*** Text excerpt ***
= Arturo Warman =

Mexican politician

Arturo ("Jack") Warman Gryj (9 September 1937 – 21 October 2003) was a Mexican anthropologist, member of the cabinets of Carlos Salinas and Ernesto Zedillo, also an author of nine books, two of which have been translated to English. He also wrote multiple articles for the magazine Nexos. He has also taught social epistemology at the University of Chile.

==Biography==
Warman's parents, Elena Gryj and Isaac Warman, were Polish immigrants of Jewish origin who immigrated to Mexico through France in 1927. Warman studied elementary school at the Colegio Israelita de México and dropped after starting his secondary-level courses amidst a brief religious conflict with himself. He then enrolled in the Escuela Bancaria y Comercial because he wanted to be a banker, and graduated in 1955. He enrolled in the Mexican Navy and played American football until he experienced a bone fracture in his hand.

In 1956 he became interested in music and started recording his own songs, he enrolled in writing courses at the UNAM but dropped out after not being able to apply his knowledge to songwriting. In 1957 he continued his secondary-level studies graduated and enrolled in high school while he enrolled at the Sociedad Folklórica de México (then headed by Vicente T. Mendoza), he dropped off in 1960 and in 1961 he enrolled at the Escuela Nacional de Antropología e Historia graduating with a master's degree in anthropology in 1968.
*** Data supplied ***
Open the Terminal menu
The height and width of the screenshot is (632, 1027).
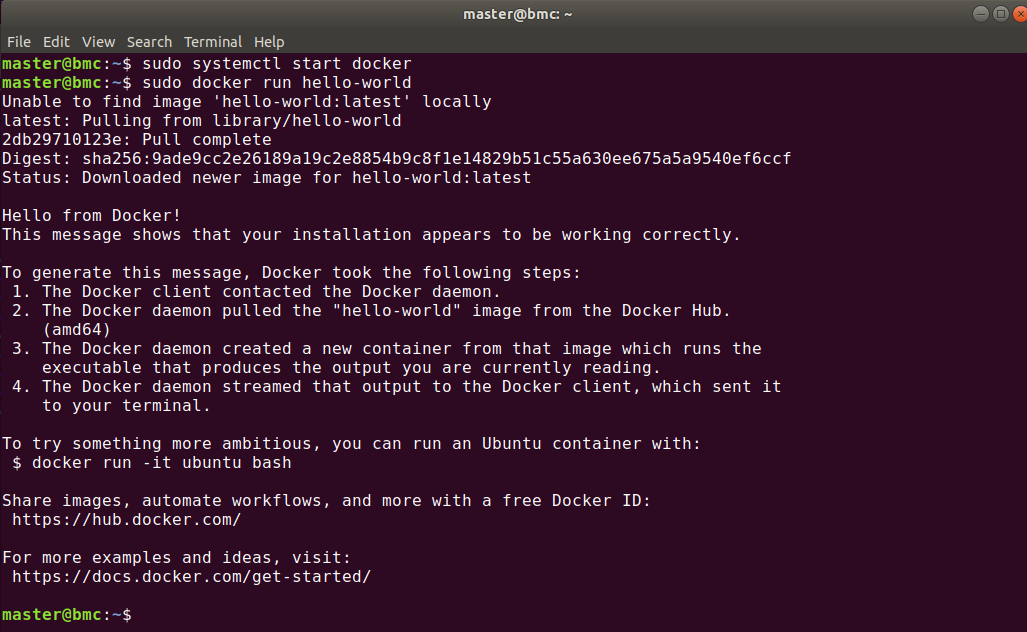(x=212, y=41)
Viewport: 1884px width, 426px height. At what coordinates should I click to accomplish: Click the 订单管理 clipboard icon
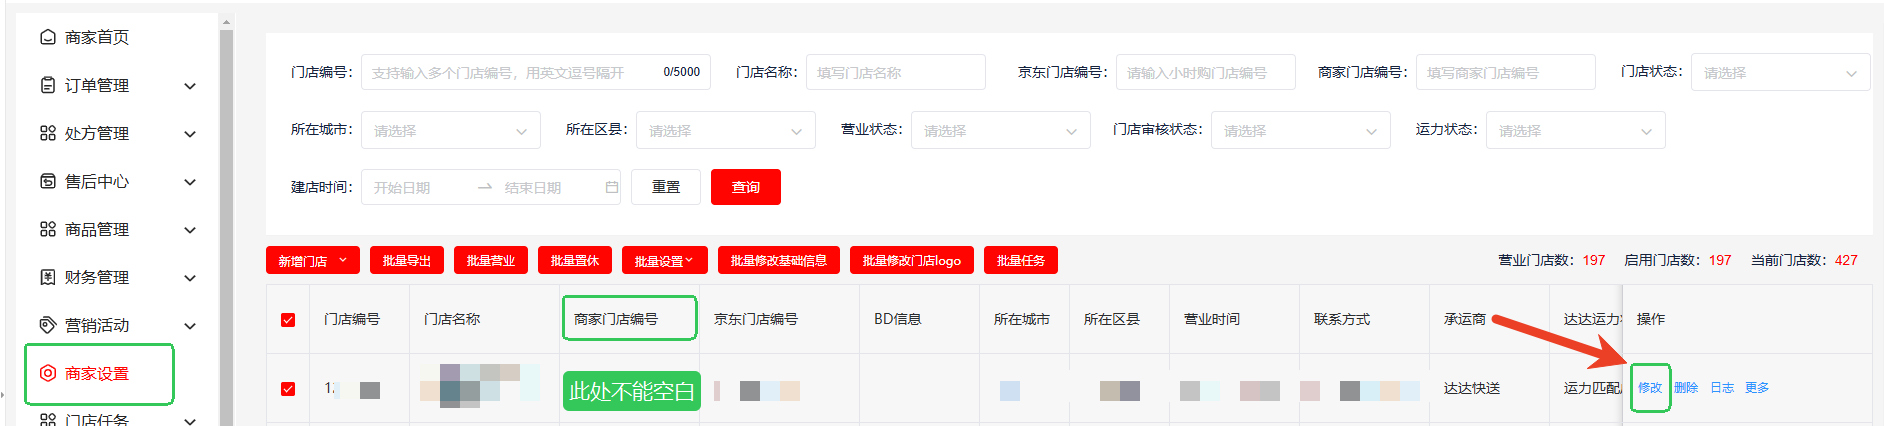[x=47, y=85]
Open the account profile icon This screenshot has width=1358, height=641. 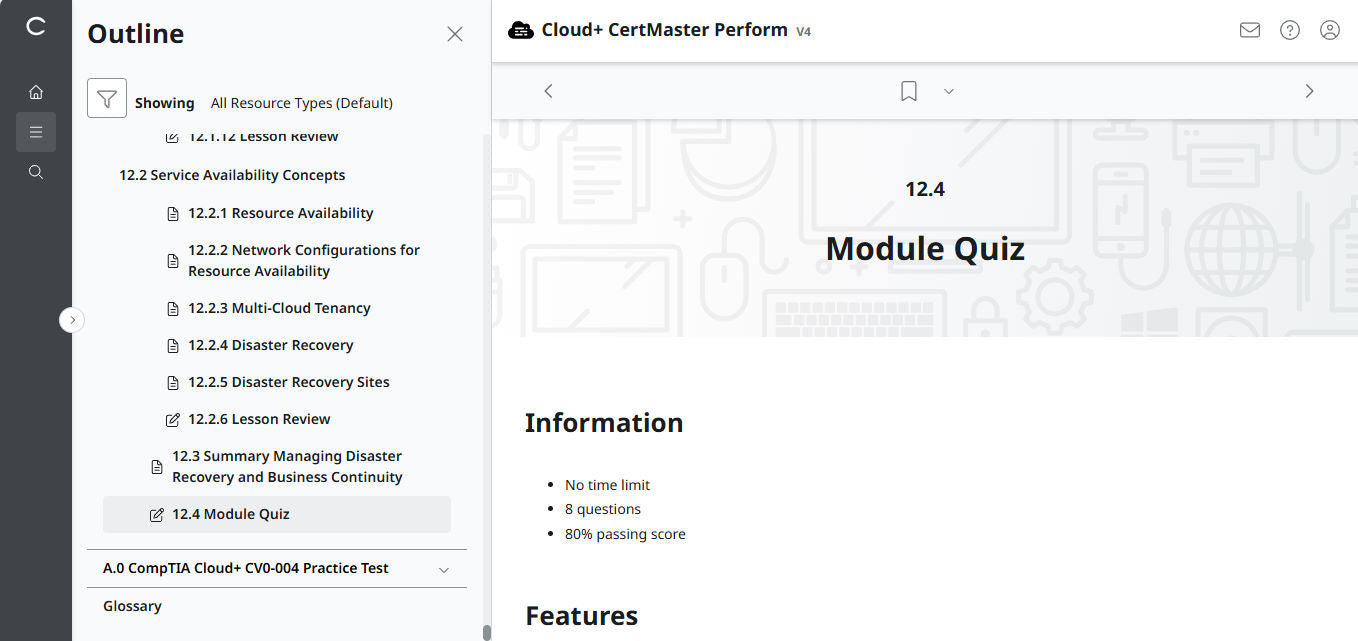click(x=1329, y=30)
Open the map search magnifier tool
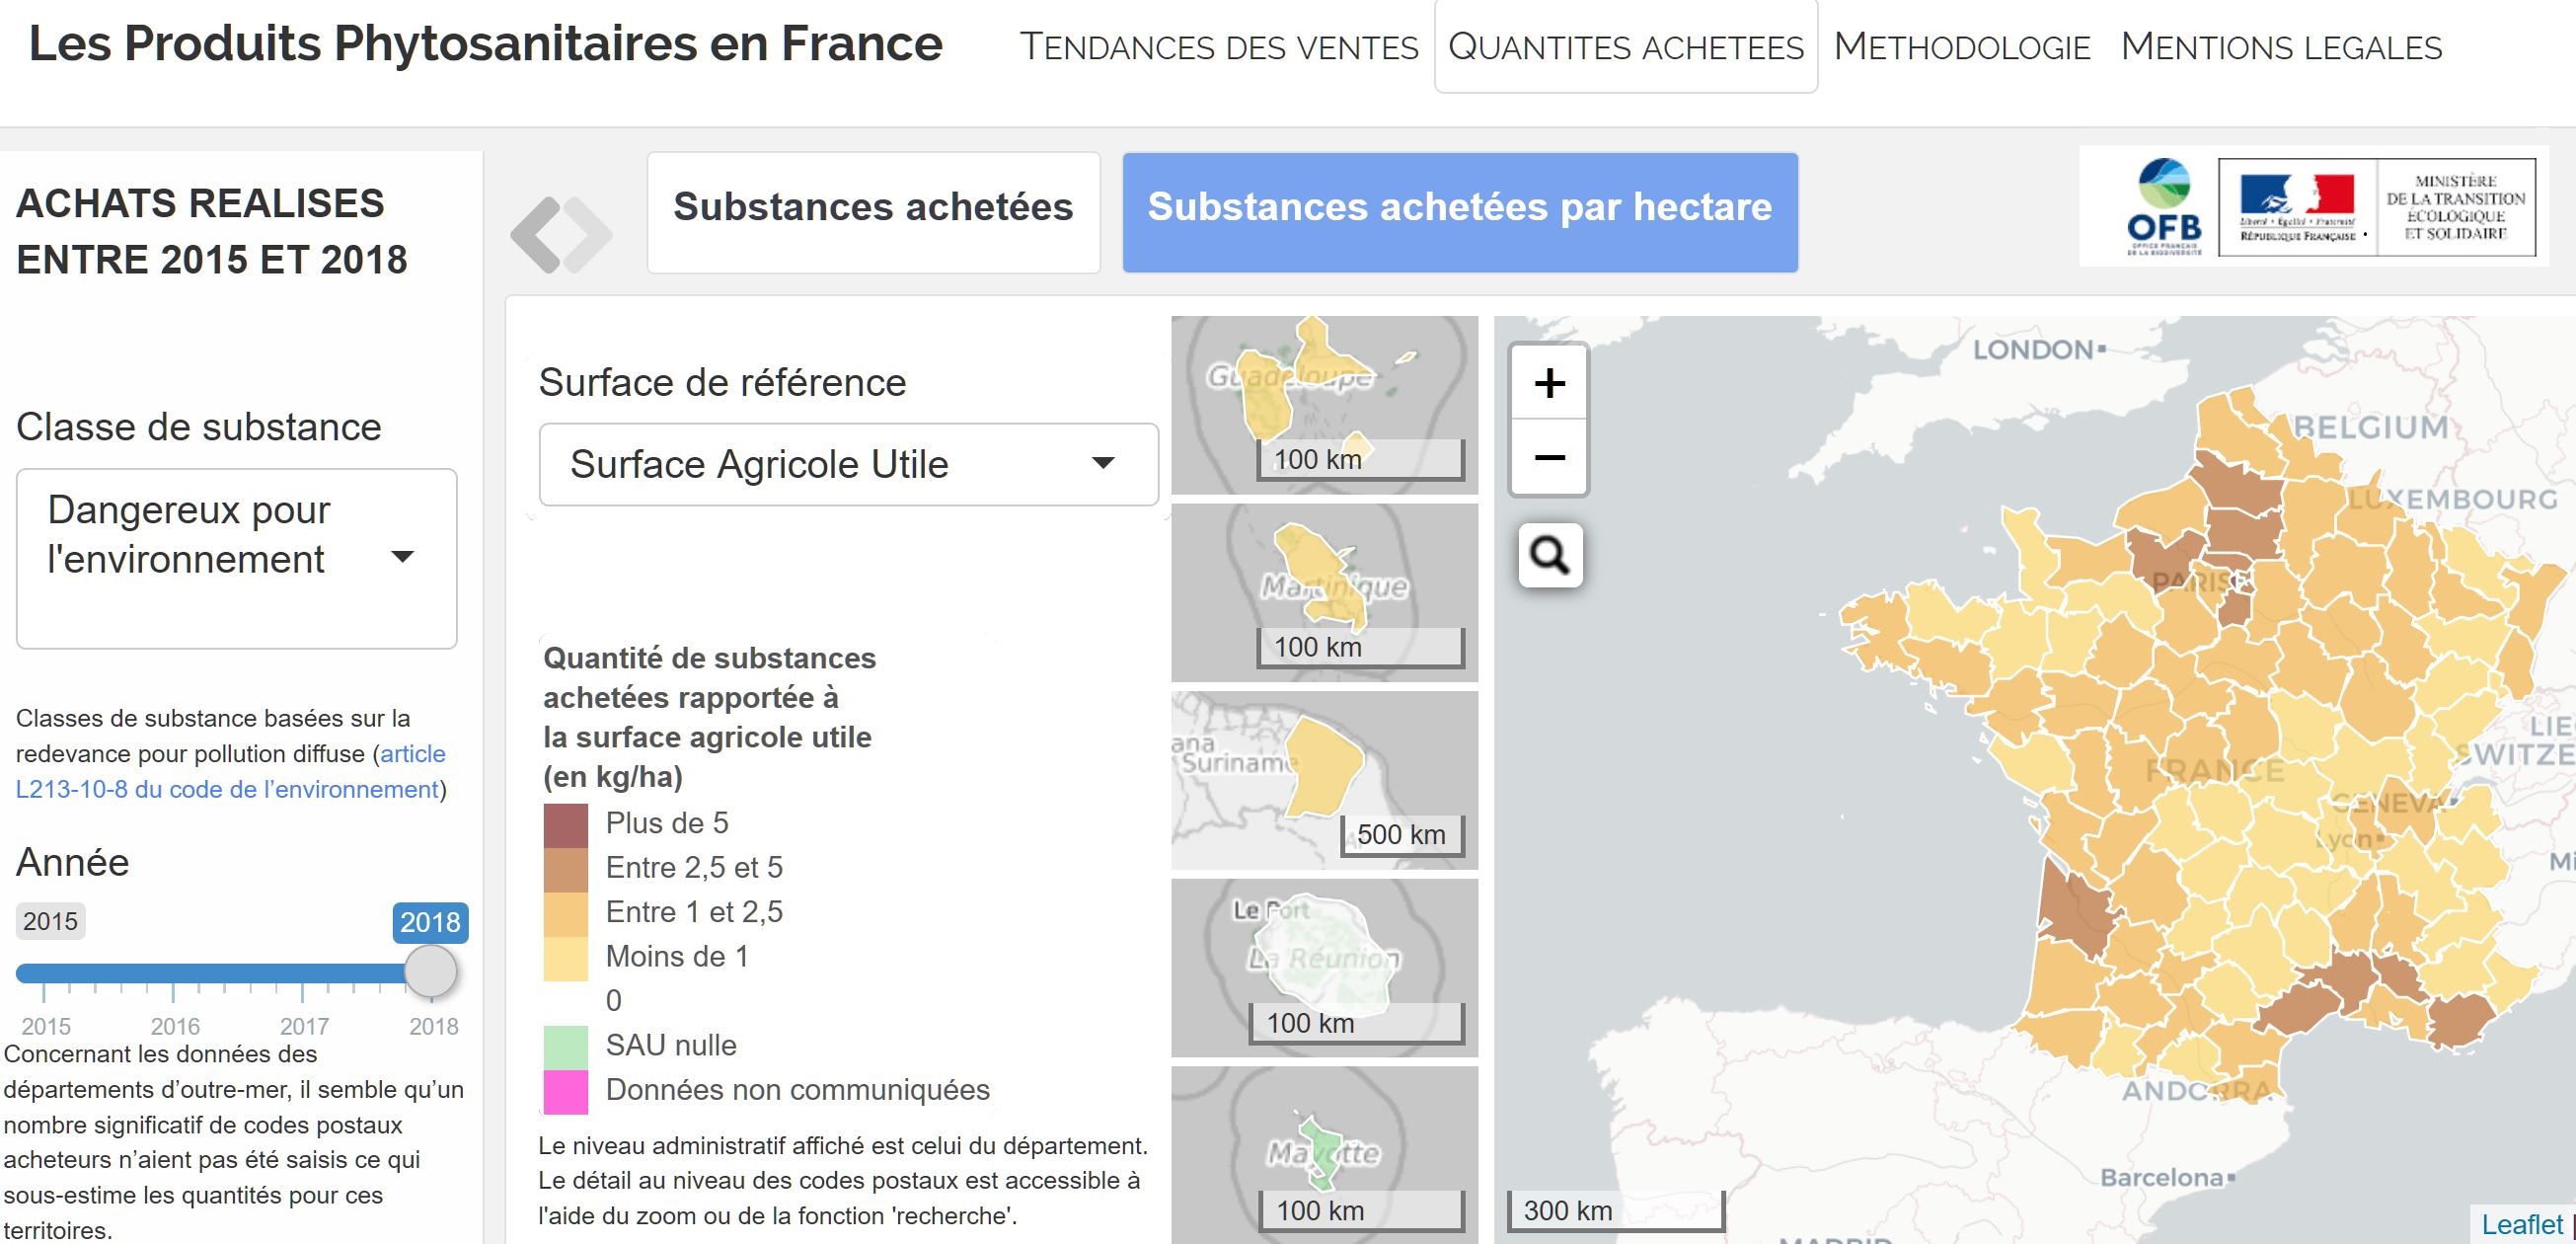The height and width of the screenshot is (1244, 2576). coord(1550,555)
***
What the exercise asks:
Answer these questions using the Arturo Warman biography.
(a) In what year did Warman's parents immigrate to Mexico?
(b) From which school did Warman graduate in 1955?
(c) Who headed the Sociedad Folklórica de México when Warman enrolled there?

Output for this task:
(a) 1927
(b) The Escuela Bancaria y Comercial
(c) Vicente T. Mendoza